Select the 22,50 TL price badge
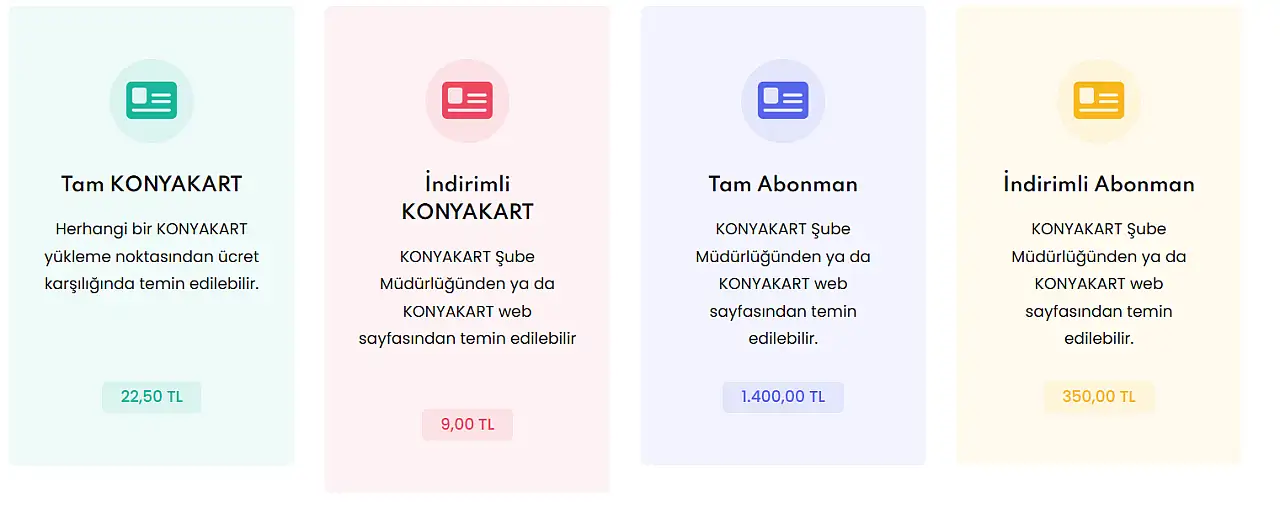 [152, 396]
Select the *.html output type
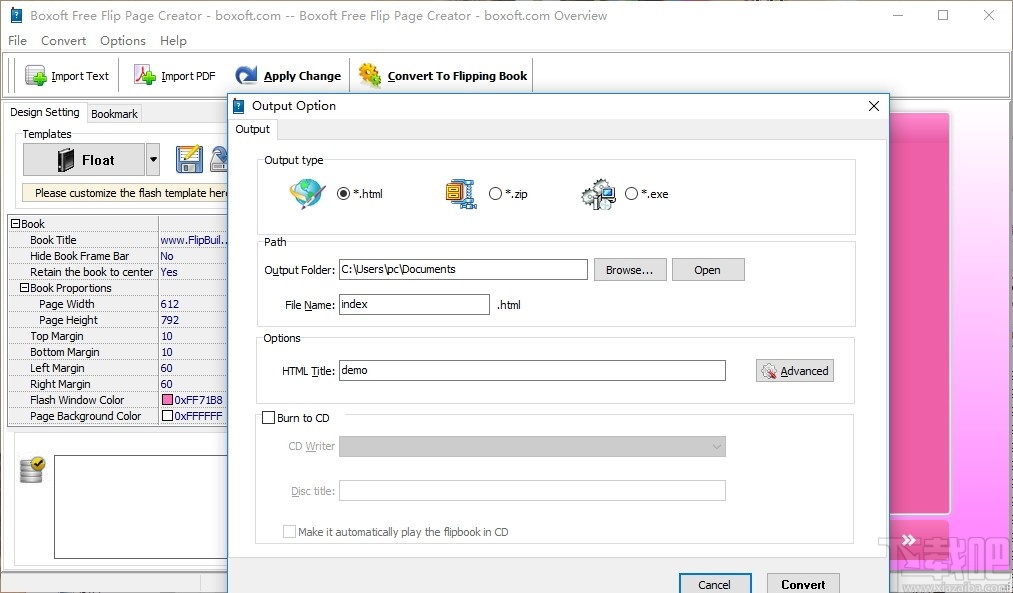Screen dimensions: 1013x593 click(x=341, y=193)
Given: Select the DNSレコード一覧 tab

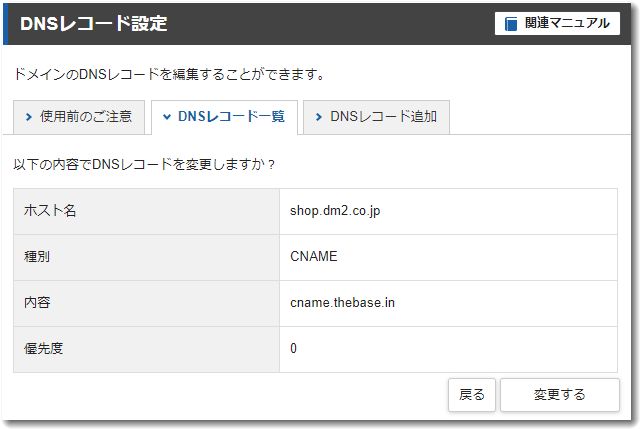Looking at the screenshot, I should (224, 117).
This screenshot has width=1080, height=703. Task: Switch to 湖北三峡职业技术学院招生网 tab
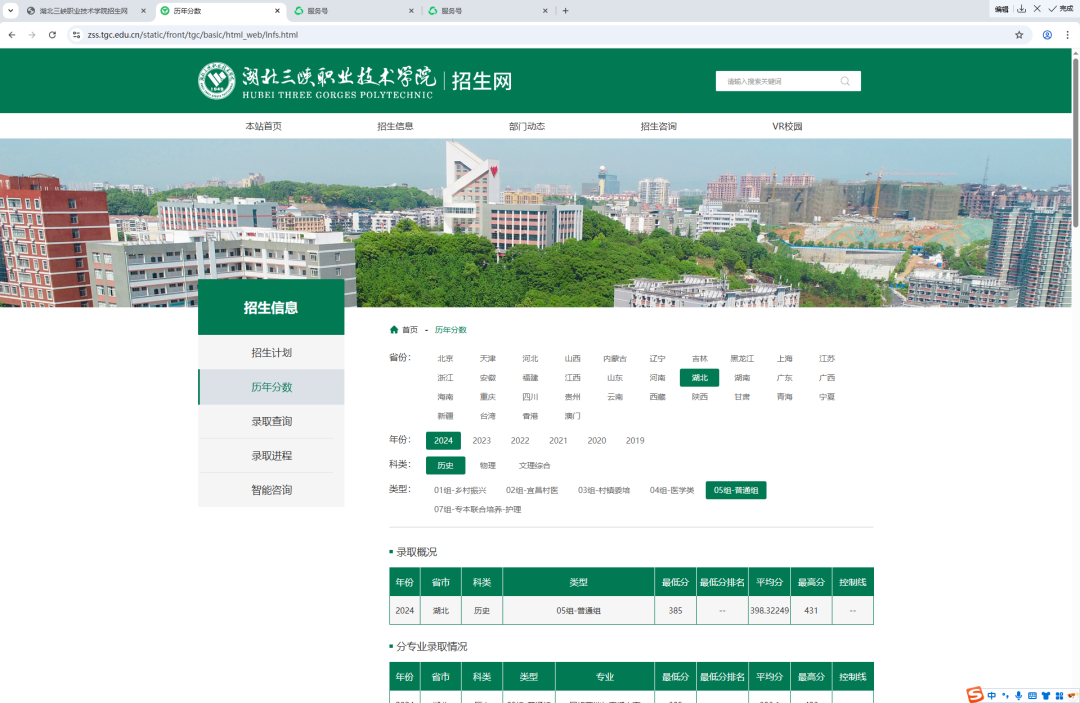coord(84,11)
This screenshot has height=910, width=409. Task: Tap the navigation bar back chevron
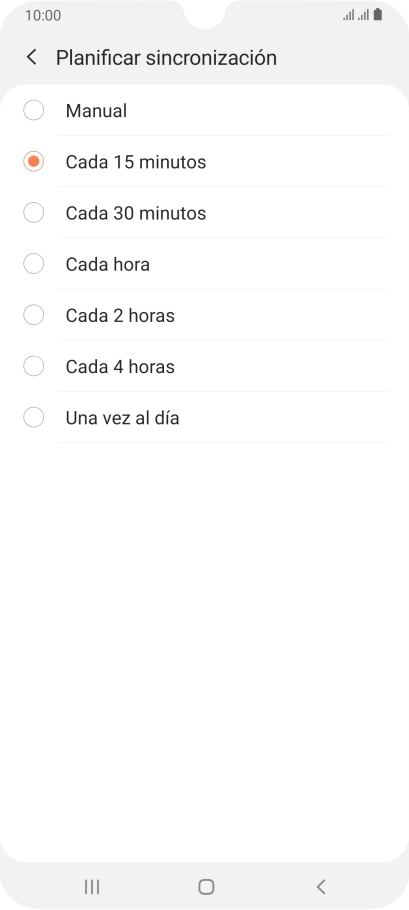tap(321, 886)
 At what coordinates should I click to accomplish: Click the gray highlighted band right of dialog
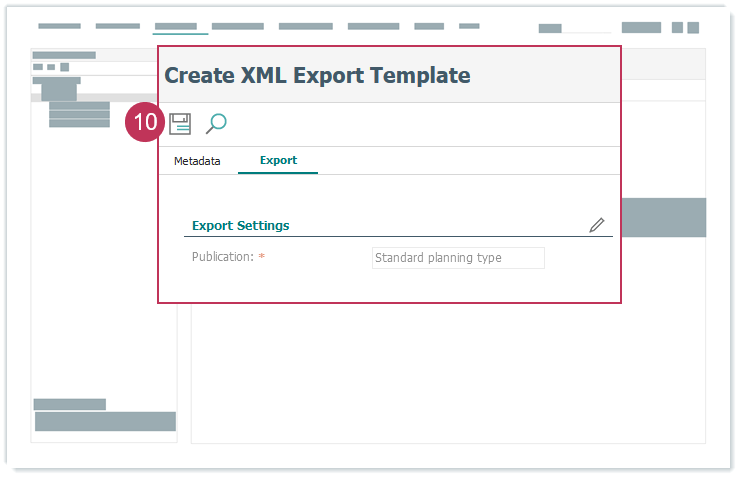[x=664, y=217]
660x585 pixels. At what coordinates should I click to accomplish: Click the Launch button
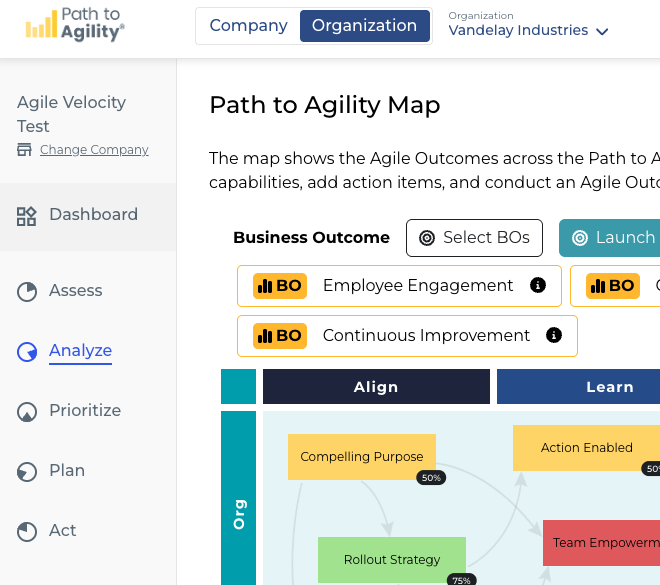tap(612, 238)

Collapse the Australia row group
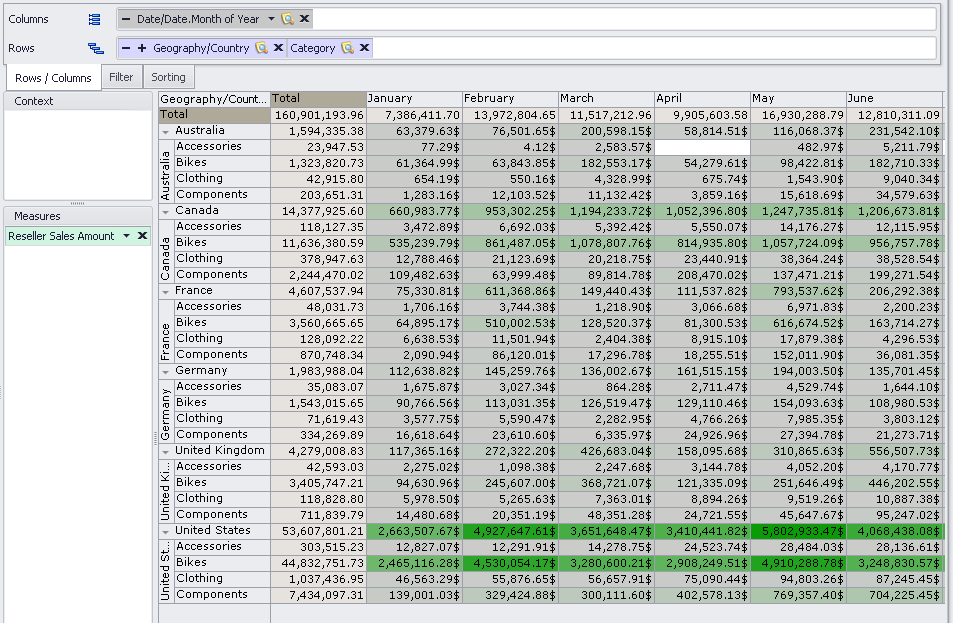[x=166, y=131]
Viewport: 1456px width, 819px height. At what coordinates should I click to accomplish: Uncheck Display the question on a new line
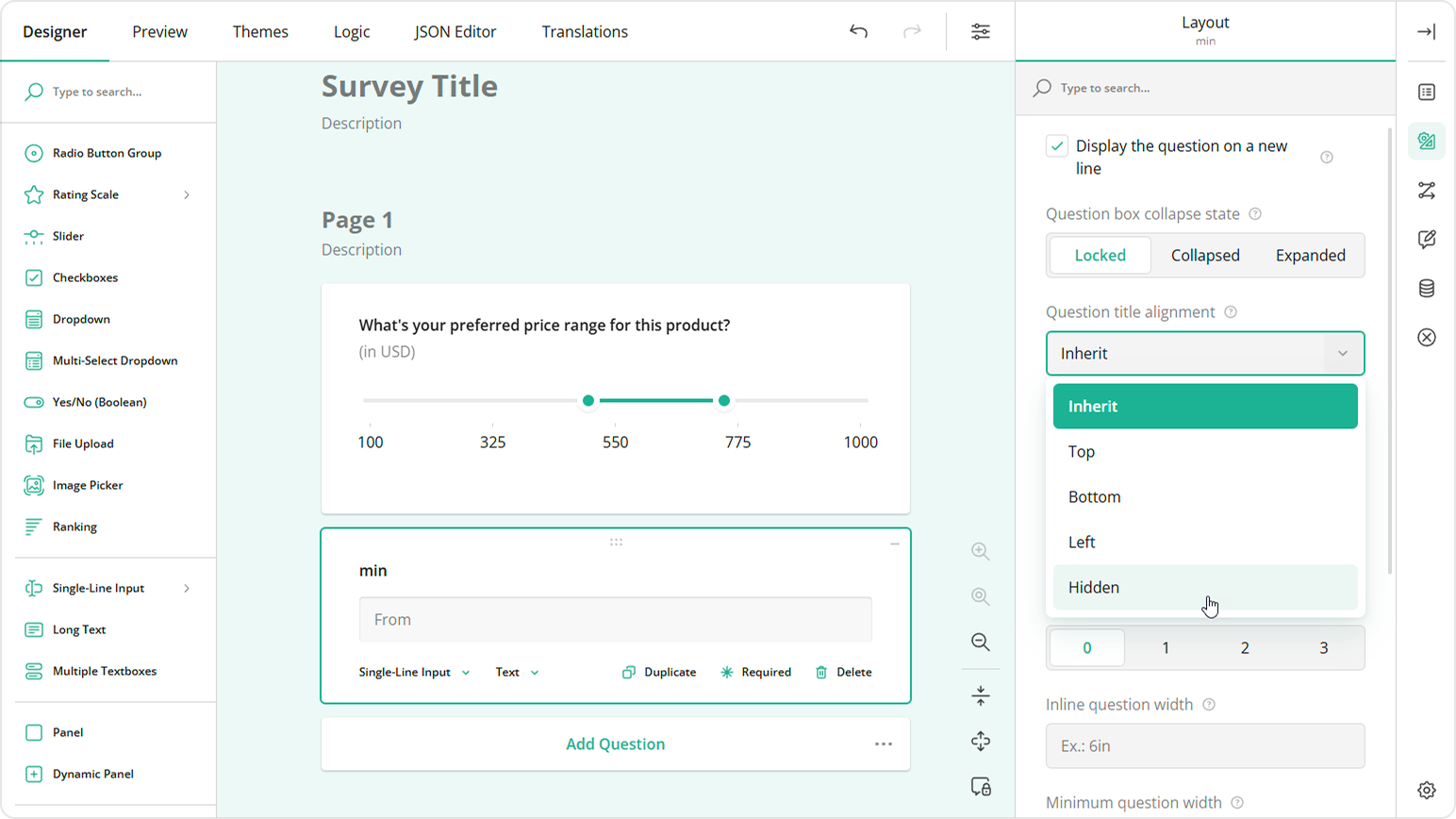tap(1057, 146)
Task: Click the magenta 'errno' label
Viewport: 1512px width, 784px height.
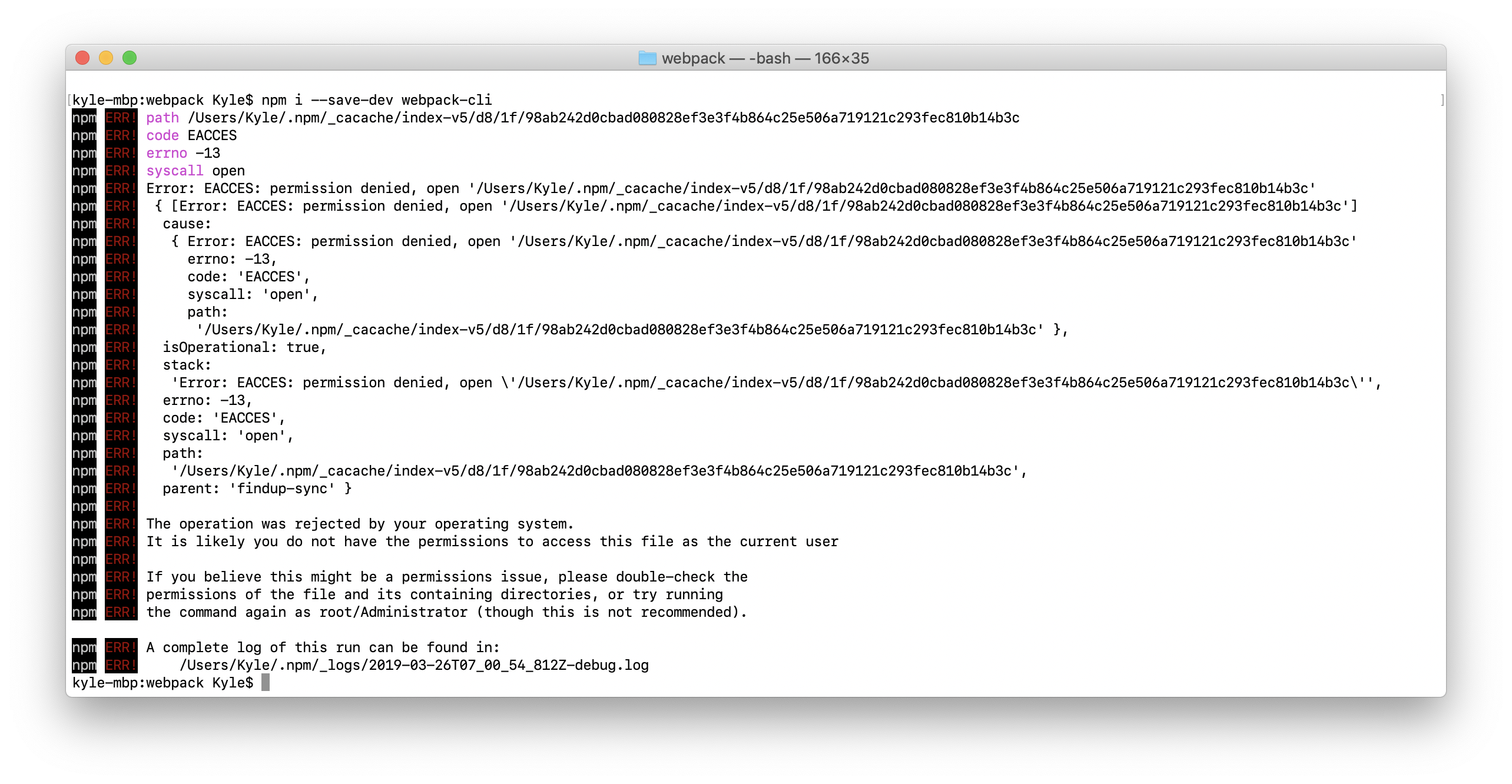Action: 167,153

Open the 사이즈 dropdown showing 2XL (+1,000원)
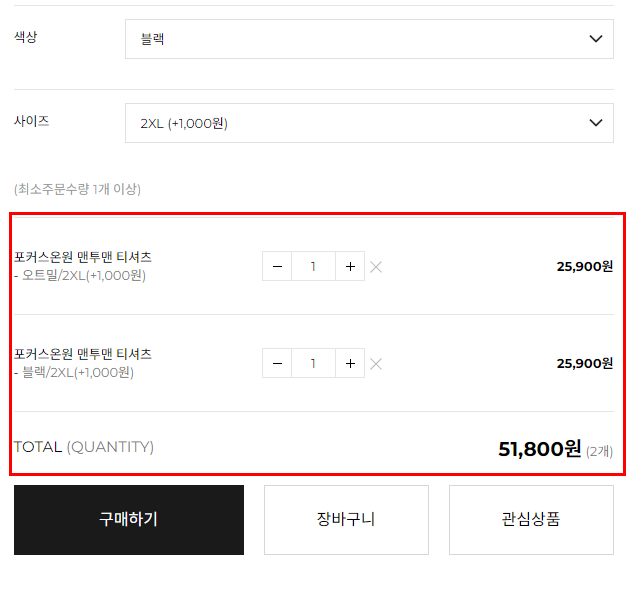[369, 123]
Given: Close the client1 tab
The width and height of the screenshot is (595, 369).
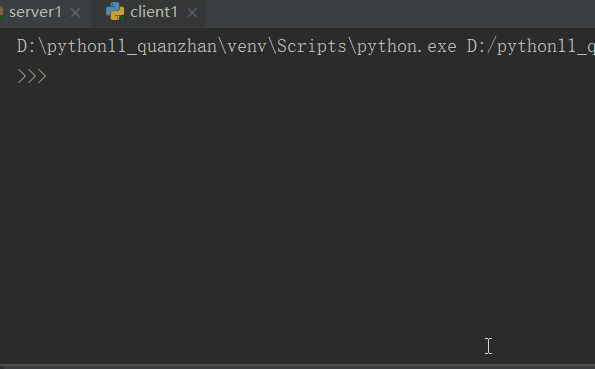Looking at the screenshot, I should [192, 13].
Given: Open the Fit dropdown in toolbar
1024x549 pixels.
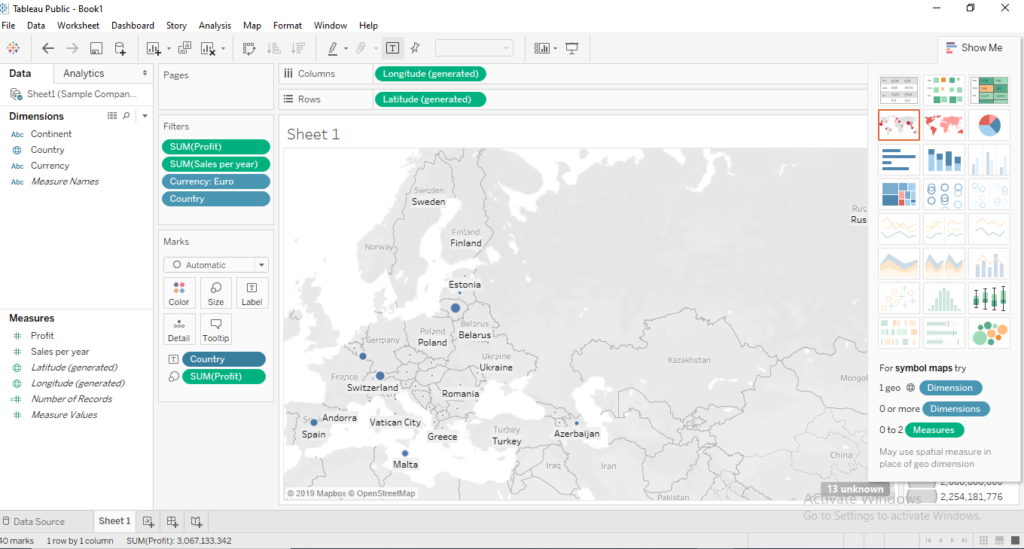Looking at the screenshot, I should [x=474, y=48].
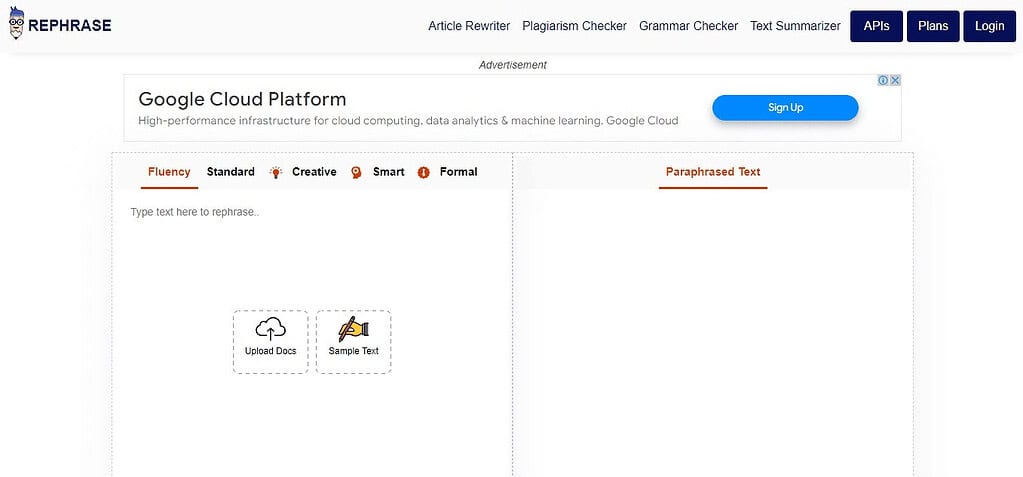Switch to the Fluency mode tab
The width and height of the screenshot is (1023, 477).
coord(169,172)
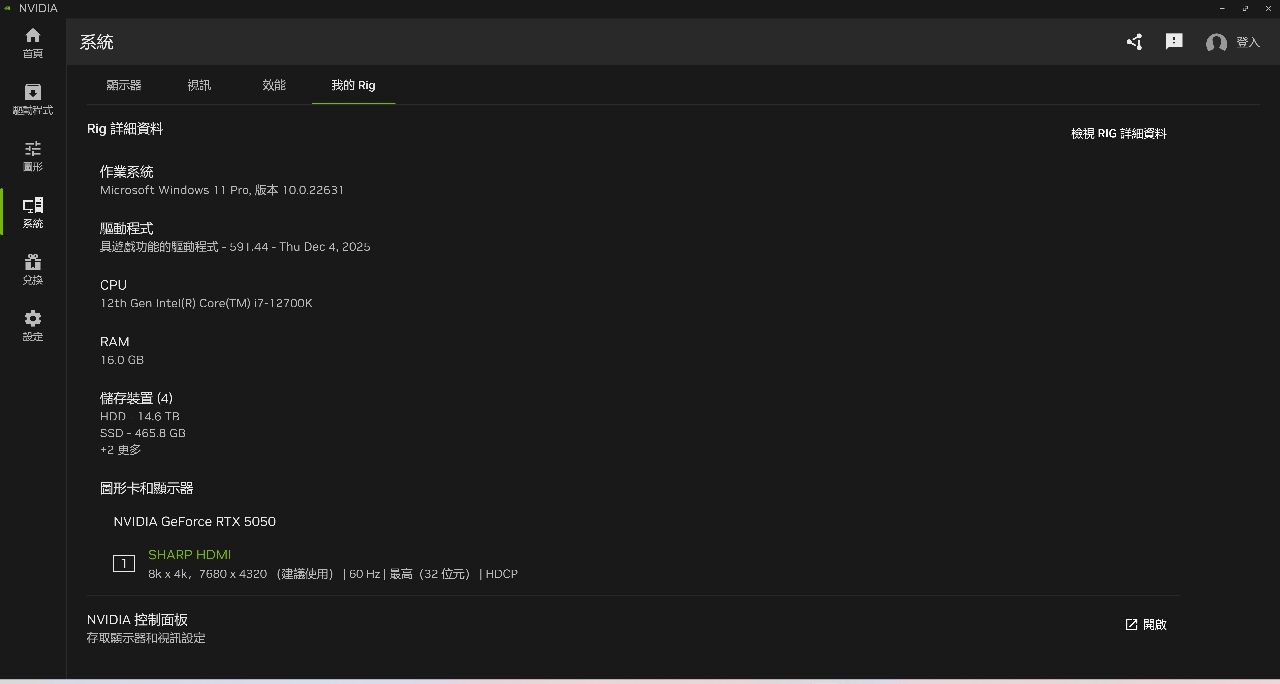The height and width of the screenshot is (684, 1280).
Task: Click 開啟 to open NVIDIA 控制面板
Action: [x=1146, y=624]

▶ [GOAL OF THE EXERCISE] Pictures are to be left out. Everything else in the records must be written out exactly.

▶ [ANSWER TO THIS PROBLEM]
Select the 22,50 TL price badge
 [152, 396]
Select the *.html output type
Screen dimensions: 1013x593 click(x=341, y=193)
Given: Select the DNSレコード一覧 tab

Looking at the screenshot, I should (224, 117).
This screenshot has width=1080, height=703. Task: Switch to 湖北三峡职业技术学院招生网 tab
coord(84,11)
This screenshot has height=910, width=409. Task: Tap the navigation bar back chevron
tap(321, 886)
 At what coordinates should I click to accomplish: Click the gray highlighted band right of dialog
[x=664, y=217]
660x585 pixels. At what coordinates should I click to accomplish: Click the Launch button
tap(612, 238)

Collapse the Australia row group
[x=166, y=131]
Viewport: 1456px width, 819px height. At what coordinates should I click to accomplish: Uncheck Display the question on a new line
tap(1057, 146)
Task: Click the magenta 'errno' label
Viewport: 1512px width, 784px height.
Action: 167,153

Open the 사이즈 dropdown showing 2XL (+1,000원)
[369, 123]
Given: Close the client1 tab
The width and height of the screenshot is (595, 369).
Looking at the screenshot, I should [192, 13].
Given: Open the Fit dropdown in toolbar
1024x549 pixels.
Looking at the screenshot, I should [x=474, y=48].
Switch to the Fluency mode tab
The width and height of the screenshot is (1023, 477).
coord(169,172)
The height and width of the screenshot is (684, 1280).
Task: Click 開啟 to open NVIDIA 控制面板
Action: [x=1146, y=624]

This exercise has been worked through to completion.